*** Opening Excerpt provided ***

Advance the predictive capabilities of the NextGen National Water Model

NOAA has a critical need for a hydrologic-water resource modeling system that can be scaled from communities, hillsides, forest stands, farms and reservoirs, to the nation, can be configured flexibly for multiple operational goals such as short-term forecasts and longer-term diagnostic predictions, and that takes advantage of supercomputer resources efficiently and effectively and also runs well on commodity hardware. It also needs to be a common system to collect the best algorithms and computational advances in the hydrological sciences, water engineering, and high-performance computing community. The system should be ready to couple with coastal and water quality models and integrable into NOAA’s Unified Forecast System. A unified community hydrologic model is therefore needed to increase the value of investments in hydrologic science. The overall goal of this subproject is to collaborate with scientists at NOAA’s National Water Center (NWC) to advance the predictive capabilities of the National Water Model (NWM). The work proposed will extend the NextGen Water Resources Modeling framework to integrate physical process representations across multiple levels of granularity. This will be done by representing the different aspects of land biogeophysics as generic components (e.g., sub-domains of vegetation, snow, vadose zone, etc., and state equations for mass and enthalpy), and incorporating and evaluating modeling approaches developed by different groups for sub-systems in the model. The proposed work will aim to improve algorithms for dominant hydrological processes across North America (e.g., glacier hydrology, wetland connectivity, etc.) and advance capabilities in large-domain parameter estimation. Our proposed work will help the NWC meet their goal of developing a numerically robust and computationally efficient hydrologic model that can faithfully represent the dominant hydrologic processes across large geographical domains.

*** Closing Excerpt provided ***

Does each statement below agree with the text on the NextGen National Water Model? Answer yes or no for each, and quote the deciding words of the text.
1. The modeling system is meant to run only on supercomputers.
2. The subproject involves working with scientists at NOAA's National Water Center.
3. Glacier hydrology is named as an example of a dominant hydrological process.

*** Opening Data under study ***

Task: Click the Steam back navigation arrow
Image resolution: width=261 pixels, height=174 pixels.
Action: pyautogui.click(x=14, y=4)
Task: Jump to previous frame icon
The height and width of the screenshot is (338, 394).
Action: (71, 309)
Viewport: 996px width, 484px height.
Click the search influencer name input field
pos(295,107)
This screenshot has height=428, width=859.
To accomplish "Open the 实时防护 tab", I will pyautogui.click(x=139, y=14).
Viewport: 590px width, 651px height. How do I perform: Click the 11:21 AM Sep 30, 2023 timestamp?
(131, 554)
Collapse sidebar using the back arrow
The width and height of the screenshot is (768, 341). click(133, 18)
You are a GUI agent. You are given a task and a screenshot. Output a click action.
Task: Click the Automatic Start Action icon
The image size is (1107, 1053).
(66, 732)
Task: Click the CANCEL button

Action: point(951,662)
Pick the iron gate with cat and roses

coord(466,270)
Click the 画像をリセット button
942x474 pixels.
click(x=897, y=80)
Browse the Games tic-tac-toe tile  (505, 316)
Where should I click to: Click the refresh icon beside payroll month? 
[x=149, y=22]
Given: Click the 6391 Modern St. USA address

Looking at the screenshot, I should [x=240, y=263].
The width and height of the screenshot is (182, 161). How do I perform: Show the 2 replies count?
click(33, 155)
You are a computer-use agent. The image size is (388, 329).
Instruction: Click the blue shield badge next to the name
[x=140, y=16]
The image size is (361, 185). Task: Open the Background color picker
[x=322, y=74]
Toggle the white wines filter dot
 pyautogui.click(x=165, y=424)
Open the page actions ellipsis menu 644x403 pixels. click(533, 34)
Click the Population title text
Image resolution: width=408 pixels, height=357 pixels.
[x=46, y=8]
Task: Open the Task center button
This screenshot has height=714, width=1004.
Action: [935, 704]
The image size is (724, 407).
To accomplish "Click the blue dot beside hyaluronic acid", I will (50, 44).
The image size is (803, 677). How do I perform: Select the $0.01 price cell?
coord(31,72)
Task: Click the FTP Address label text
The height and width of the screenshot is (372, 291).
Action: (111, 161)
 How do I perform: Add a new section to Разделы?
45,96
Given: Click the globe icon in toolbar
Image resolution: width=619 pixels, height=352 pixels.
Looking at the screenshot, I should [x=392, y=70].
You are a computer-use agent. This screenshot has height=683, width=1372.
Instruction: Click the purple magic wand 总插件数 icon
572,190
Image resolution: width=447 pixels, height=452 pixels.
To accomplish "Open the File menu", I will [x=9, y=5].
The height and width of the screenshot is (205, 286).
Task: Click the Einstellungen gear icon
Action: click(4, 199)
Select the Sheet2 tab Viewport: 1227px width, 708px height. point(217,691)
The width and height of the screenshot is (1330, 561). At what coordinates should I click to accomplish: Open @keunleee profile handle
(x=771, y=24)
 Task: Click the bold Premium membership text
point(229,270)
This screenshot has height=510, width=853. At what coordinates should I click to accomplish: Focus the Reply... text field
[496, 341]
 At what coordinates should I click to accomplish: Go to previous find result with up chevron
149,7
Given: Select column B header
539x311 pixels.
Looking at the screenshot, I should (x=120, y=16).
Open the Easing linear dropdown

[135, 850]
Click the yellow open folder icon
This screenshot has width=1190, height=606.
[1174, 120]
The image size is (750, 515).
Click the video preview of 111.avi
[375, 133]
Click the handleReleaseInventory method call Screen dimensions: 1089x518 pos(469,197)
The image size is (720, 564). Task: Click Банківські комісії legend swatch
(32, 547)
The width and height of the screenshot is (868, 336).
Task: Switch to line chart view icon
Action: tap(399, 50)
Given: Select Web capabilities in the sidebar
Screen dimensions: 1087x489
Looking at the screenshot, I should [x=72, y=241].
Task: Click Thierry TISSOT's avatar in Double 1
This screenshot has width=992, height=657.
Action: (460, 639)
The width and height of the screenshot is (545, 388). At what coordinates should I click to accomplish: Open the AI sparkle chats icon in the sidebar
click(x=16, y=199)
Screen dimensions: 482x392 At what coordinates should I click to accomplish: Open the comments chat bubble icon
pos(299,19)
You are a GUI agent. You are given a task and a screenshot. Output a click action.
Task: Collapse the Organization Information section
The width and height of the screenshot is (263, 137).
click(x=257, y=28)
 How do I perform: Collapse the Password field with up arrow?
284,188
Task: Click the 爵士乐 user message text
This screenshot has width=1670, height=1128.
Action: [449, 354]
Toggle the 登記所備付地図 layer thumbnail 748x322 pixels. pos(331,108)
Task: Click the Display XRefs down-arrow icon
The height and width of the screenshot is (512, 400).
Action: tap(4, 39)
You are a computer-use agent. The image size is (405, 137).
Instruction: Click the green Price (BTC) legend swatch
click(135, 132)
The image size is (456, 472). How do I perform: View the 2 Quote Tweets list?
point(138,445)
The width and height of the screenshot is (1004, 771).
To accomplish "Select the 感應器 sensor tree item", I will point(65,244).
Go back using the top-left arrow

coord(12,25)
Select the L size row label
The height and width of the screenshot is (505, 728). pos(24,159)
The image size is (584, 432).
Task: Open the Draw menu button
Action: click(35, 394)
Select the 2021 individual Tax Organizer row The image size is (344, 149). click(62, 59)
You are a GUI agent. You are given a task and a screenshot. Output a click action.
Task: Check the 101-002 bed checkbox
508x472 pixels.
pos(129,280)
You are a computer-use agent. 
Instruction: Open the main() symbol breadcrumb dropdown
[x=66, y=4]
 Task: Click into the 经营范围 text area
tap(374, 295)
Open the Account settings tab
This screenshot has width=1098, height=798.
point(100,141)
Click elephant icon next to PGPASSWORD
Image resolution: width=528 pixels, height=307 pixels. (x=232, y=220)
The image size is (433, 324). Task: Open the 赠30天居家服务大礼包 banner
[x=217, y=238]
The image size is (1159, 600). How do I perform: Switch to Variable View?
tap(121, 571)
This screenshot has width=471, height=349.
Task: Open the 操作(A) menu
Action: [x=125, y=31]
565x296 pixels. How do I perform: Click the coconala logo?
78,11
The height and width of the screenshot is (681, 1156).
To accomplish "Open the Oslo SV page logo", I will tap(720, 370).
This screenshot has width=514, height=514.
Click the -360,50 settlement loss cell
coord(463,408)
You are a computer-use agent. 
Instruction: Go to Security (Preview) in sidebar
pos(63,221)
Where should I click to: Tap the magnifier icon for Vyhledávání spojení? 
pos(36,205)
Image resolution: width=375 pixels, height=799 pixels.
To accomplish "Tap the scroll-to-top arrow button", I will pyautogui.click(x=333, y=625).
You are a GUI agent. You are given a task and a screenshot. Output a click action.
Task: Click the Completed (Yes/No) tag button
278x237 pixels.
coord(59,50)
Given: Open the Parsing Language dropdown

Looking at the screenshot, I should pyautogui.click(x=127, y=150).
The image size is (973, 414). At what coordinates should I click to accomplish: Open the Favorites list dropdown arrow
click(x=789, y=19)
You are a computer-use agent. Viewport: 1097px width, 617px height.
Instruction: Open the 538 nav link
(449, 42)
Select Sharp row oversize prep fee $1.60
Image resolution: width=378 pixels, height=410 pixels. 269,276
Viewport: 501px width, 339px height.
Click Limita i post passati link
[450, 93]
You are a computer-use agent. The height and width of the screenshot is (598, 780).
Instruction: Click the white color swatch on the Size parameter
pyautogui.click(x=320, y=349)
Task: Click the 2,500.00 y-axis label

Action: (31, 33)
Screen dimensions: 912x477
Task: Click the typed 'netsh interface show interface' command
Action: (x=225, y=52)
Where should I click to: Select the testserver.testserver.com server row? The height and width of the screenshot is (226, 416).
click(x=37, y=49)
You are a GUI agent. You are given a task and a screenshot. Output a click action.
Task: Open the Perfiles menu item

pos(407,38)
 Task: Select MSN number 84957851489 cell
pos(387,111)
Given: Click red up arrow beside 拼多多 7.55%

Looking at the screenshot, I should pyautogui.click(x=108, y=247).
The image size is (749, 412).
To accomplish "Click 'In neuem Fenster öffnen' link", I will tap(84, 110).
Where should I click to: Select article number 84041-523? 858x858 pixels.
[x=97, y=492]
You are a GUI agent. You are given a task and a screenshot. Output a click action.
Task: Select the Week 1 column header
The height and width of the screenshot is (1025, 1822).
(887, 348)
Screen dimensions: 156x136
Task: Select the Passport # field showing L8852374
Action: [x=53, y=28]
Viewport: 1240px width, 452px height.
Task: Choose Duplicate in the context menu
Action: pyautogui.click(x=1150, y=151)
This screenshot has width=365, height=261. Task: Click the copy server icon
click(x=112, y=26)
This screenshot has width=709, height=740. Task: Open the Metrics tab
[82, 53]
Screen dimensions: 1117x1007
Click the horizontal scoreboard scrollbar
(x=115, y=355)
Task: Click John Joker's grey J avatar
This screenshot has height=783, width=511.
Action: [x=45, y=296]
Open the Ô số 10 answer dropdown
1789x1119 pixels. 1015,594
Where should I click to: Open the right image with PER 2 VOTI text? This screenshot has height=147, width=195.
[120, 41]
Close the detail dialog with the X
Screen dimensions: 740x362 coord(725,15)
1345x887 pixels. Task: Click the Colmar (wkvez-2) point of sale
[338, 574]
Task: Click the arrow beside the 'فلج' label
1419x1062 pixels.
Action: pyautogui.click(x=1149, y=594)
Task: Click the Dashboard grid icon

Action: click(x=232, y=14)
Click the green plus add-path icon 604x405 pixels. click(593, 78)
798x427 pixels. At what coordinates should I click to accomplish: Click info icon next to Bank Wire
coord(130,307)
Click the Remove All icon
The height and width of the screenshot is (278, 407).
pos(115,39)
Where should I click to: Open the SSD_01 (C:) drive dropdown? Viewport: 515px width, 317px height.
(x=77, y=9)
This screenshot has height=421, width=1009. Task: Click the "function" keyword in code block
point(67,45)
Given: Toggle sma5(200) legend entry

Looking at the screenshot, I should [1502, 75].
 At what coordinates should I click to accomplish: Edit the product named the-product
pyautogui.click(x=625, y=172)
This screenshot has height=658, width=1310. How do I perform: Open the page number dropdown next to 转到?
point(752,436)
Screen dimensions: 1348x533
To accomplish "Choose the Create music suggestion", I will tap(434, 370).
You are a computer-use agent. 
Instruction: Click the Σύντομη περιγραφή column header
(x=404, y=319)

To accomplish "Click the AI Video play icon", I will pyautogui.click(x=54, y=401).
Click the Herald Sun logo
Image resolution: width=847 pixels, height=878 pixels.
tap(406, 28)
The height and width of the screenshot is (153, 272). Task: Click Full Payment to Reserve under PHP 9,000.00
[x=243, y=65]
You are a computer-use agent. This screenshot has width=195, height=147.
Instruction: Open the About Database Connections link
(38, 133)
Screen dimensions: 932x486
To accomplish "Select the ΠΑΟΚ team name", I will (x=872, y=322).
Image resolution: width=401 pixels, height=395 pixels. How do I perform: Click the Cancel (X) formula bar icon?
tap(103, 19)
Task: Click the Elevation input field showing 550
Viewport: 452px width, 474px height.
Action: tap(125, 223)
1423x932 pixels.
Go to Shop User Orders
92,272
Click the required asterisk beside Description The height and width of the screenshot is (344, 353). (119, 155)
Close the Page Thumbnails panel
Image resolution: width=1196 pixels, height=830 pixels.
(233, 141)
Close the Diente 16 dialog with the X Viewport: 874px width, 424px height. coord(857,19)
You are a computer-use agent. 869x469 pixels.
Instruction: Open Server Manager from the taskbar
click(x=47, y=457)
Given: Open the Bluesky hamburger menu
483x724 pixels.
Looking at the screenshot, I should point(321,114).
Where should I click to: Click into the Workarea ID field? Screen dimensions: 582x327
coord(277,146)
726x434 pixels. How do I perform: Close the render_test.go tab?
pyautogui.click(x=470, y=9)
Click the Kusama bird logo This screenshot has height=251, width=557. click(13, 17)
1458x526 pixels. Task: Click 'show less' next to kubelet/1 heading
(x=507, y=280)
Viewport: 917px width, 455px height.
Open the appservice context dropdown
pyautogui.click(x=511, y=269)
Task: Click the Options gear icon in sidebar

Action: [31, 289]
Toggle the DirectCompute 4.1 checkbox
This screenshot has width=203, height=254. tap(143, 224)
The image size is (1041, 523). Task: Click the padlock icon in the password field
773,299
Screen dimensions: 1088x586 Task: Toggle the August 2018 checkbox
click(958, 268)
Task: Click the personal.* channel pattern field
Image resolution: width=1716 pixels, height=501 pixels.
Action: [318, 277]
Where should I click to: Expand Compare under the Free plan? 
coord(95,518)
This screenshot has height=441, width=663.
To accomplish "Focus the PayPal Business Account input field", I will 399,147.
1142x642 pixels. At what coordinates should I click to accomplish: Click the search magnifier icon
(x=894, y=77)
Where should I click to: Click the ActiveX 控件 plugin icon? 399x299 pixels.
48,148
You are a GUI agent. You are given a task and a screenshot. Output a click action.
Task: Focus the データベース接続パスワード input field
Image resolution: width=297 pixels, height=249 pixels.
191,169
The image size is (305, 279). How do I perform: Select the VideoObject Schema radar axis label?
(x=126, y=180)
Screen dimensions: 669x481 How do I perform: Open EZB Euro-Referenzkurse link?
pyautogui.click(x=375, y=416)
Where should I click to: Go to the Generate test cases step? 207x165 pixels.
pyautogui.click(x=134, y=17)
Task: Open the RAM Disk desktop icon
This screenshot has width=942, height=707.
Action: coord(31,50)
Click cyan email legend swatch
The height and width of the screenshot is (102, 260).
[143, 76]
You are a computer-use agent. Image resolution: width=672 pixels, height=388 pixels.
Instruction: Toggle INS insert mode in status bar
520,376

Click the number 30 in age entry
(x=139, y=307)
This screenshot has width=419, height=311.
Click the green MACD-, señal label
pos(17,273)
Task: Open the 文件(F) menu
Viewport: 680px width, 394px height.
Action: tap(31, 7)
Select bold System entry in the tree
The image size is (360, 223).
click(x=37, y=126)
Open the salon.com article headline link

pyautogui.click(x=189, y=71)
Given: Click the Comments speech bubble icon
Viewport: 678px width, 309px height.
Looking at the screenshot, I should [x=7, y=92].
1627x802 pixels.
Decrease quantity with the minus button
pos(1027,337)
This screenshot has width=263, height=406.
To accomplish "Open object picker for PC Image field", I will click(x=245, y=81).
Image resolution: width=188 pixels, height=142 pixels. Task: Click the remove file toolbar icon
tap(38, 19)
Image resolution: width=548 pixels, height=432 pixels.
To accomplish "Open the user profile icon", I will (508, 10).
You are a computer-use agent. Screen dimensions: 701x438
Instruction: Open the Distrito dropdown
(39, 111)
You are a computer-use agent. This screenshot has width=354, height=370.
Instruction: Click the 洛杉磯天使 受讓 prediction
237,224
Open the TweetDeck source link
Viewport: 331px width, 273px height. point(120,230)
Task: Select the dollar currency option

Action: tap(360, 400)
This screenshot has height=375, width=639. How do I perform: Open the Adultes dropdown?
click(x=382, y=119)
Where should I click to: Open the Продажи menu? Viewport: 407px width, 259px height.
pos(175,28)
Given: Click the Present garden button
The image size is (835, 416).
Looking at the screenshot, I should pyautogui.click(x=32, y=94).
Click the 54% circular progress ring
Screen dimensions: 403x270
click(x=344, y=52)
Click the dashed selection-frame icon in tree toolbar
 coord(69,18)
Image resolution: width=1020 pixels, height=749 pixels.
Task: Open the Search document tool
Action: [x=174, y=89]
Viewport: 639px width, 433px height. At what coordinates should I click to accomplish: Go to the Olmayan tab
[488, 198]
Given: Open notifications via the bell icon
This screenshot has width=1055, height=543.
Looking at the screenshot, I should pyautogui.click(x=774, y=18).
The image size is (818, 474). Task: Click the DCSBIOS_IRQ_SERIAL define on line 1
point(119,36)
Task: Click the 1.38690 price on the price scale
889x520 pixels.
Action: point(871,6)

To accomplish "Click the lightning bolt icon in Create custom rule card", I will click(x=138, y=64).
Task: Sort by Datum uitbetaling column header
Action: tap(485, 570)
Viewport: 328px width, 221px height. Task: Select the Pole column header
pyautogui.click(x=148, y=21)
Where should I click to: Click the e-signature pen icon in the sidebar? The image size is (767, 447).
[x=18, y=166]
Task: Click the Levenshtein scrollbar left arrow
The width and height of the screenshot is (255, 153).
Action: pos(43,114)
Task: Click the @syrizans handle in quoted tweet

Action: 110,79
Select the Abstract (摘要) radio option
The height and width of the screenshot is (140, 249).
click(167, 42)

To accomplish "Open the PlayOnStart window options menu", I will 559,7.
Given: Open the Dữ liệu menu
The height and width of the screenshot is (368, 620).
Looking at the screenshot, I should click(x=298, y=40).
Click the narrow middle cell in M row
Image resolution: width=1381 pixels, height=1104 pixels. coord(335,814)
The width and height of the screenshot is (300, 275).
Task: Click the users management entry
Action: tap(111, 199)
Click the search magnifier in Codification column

*** Closing Data under study ***

• [Worked solution]:
1. No: "takes advantage of supercomputer resources efficiently and effectively and also runs well on commodity hardware"
2. Yes: "to collaborate with scientists at NOAA’s National Water Center (NWC)"
3. Yes: "dominant hydrological processes across North America (e.g., glacier hydrology, wetland connectivity, etc.)"